Sunday, October 28, 2007
This past week I've been feeling like a mother tiger. I feel Apple very near - like I'm getting her tomorrow, or it's as if she's in the next room. I can't describe what it's like. I feel like I really need to get my home ready, but it's not like the nesting feelings I've had before, it's bigger that nesting in one way, more anticipatory. Perhaps the fires in Southern California have something to do with it, with needing to be prepared. Tonight I shampooed my area rugs. One desperately needed it, but today I desperately needed to get it done and did it.
I'm very emotional. I'm having dreams of defending her against family members who have hurt me in the past who will not have much at all, if anything at all, to do with Apple. I'm feeling everything intently, like I'm in a hypersensitive state. There are many things occurring in my family right now concerning my 95 year-old grandmother and how she's been treated, that are triggering some of this, but this heightened awareness began over a week ago, before the grandma stuff.
I've had it in spurts here and there before, but it's lasting a long time this time, almost two weeks straight. I'm watching my actions and speech to make sure I'm setting a good example, as if Apple is already watching. I suppose this is good so that it'll be second nature by the time Apple is with me. Wherever I am, buying a cinnamon bun at Ikea, or grocery shopping, pumping gas, driving, walking, doing dishes and even talking on the phone, I feel like Apple is watching, that she's here already, skipping beside me, or about to interrupt me.
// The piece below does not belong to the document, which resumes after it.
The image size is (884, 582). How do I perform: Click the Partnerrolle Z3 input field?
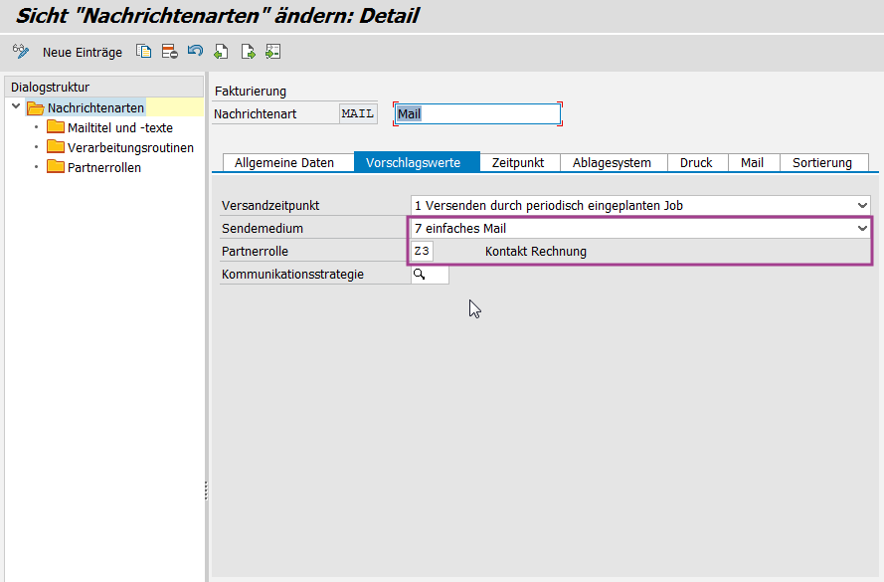point(422,251)
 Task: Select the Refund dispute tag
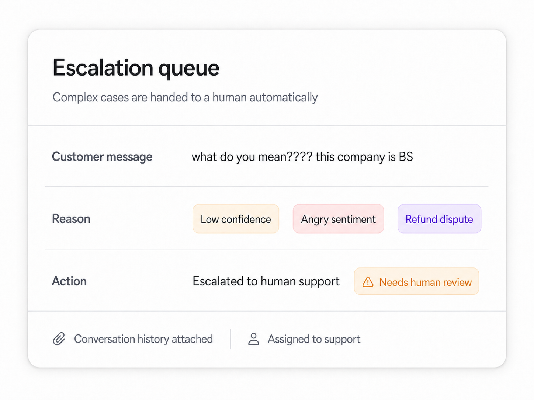tap(439, 219)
I think about what food I should make for her and the bowls and spoons she'll use.
I'm also suddenly remembering more Mandarin vocabulary words. I'm very relieved that it's starting to find a place in the foreign language section of my brain. I tested myself the other night to see if I think in Spanish numerals or have to translate and I definitely don't have to translate. I'm hoping my Mandarin becomes that easy, also.
I'm back to starring at Asian children, wondering as I look at each little face if Apple will resemble this one or that one, noticing that they are all beautiful. I look at the moms pushing the strollers, too, notice what they are wearing, if they are fit, if they are looking at their baby. I think about getting new clothes, something a cut above my usual working clothes so I'll be more stylish, in step with the things I've bought for her already.
This reminds me of one of the most pathetic things I've ever seen. I walked into my bank yesterday and a thin, grubby little boy with large, low-set ears and gorgeous blond hair, dirty and all messy, was slapping his baby sister's hand and saying to her, "I'm going to spank you." I immediately said firmly, "Do not hit that baby! You are hurting her." An Asian lady in front of me spoke up then to support me, saying to the boy, "You are too ruff, it hurts her." The woman was very disturbed but would never had said anything if I hadn't spoken first.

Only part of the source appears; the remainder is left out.